Mais c’est le contrôle et le suivi qui posent problème, déplore le conseiller technique. Pourtant, il y a l’implication du ministère de l’Environnement, de l’Assainissement et du Développement durable et du département des Mines et du Pétrole. Le spécialiste pointe du doigt le fait que les dragueurs n’ont pas de formation, ni la connaissance requise pour bien manipuler les produits chimiques qu’ils utilisent. « Ce qui constitue une réelle menace pour le fleuve », fait remarquer notre interlocuteur qui préconise l’arrêt immédiat des activités de dragage dans le lit du fleuve.

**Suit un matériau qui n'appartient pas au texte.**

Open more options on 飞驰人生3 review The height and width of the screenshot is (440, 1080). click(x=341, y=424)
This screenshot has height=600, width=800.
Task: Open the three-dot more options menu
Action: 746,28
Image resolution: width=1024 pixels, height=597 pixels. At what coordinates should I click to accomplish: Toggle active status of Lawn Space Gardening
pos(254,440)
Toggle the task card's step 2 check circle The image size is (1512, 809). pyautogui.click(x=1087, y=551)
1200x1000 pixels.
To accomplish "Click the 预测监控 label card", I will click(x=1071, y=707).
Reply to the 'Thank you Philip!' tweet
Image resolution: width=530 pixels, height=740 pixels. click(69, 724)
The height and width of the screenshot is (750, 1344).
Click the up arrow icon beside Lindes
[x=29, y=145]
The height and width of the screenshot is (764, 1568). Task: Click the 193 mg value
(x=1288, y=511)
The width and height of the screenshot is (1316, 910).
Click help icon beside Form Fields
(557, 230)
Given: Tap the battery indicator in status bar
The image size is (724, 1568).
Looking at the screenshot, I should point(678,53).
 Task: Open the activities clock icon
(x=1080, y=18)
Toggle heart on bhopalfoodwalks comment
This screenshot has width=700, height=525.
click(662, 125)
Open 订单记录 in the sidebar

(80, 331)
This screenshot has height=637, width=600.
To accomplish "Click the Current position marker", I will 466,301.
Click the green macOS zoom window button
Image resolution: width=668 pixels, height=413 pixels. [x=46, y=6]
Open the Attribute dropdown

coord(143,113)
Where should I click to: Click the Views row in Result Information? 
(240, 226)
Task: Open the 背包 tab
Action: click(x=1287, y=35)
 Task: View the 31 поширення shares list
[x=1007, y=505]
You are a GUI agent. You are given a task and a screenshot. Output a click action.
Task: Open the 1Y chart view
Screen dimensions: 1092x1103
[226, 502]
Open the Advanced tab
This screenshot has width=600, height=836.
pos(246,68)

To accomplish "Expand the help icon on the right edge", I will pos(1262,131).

Aux actions des structures publiques s’ajoutent celles de la société civile. Des citoyens ayant pris la mesure du danger se sont organisés pour protéger le patrimoine commun. C’est le cas de la Coordination nationale des usagers et usagères des ressources naturelles du bassin du fleuve Niger au Mali. L’assistant technique de cette organisation, Boubou Oumar Ba, évoque les actions d’information menées par son organisation à l’adresse des éleveurs sur la dégradation des berges du fleuve et des agriculteurs qui cultivent dans le lit du Djoliba. La sensibilisation a touché aussi les teinturières qui versent les déchets de leurs produits nocifs dans le fleuve. Son organisation est impliquée également dans le projet initié par l’Agence du bassin du fleuve Niger pour contrôler la qualité de l’eau du fleuve et son assainissement. « Nous faisons aussi des plaidoyers afin d’aider les dirigeants dans leur prise de décision », ajoute M. Ba qui conseille vivement l’application, le suivi et le respect des textes régissant le domaine.